Millions of dollars are spent at election time around the country for the campaigns of state legislative candidates. If they haven't been already, individual campaign contributors, as well as political action committee (PACs) will be hit up to contribute big money.
With primary and general elections getting closer, it's time to ask what voters get for all the money that's spent on semi-trucks full of literature and signs and an endless avalanche of mail touting the virtues of one candidate over another.
After reading the literature and mail and after listening to the tv and radio spots, do you feel like you know the people running for these important offices?
- Character and values: Do you get a glimpse into what makes them tick? What are their values? How does their talk match their walk? Do they give you enough information to get a feel for this?
- Issues affecting the voters: Do they identify what they feel are the important issues affecting the people they want to represent?
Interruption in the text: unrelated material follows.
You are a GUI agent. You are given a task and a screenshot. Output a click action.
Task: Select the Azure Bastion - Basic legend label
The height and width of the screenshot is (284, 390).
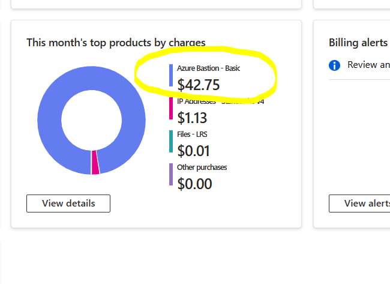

Are they specific, saying more than they are for good education and schools?
- Answers and solutions: Do they provide specific answers and tell why they their proposal would work?
- Skills they need and will bring to the job: Can they identify the skills they will need to do the job and get their ideas implemented? What makes them think they have these skills?
The list could be a lot longer, but this is a start.
Time has come for candidates to get more transparent and open in dealing with the voters. What's wrong with being real? Voters need to demand this.
For candidates: Would any of them be interested in providing drafts of past, present or future campaign lit for an online campaign marketing lab where online viewers could provide reaction?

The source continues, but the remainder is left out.